- **Extracted material**
◇ ◇ ◇

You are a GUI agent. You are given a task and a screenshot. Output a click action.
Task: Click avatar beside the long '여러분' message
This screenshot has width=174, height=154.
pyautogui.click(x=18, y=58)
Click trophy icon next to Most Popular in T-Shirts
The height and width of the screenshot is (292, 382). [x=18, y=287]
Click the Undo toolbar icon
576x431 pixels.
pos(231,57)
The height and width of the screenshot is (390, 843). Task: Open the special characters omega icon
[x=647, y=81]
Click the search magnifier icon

◇ ◇ ◇

- **Exercise directions**
Copy out exactly the lines that run from the one holding "Task: Click avatar" through the end of the data above.

- **Answer space**
Task: Click avatar beside the long '여러분' message
This screenshot has width=174, height=154.
pyautogui.click(x=18, y=58)
Click trophy icon next to Most Popular in T-Shirts
The height and width of the screenshot is (292, 382). [x=18, y=287]
Click the Undo toolbar icon
576x431 pixels.
pos(231,57)
The height and width of the screenshot is (390, 843). Task: Open the special characters omega icon
[x=647, y=81]
Click the search magnifier icon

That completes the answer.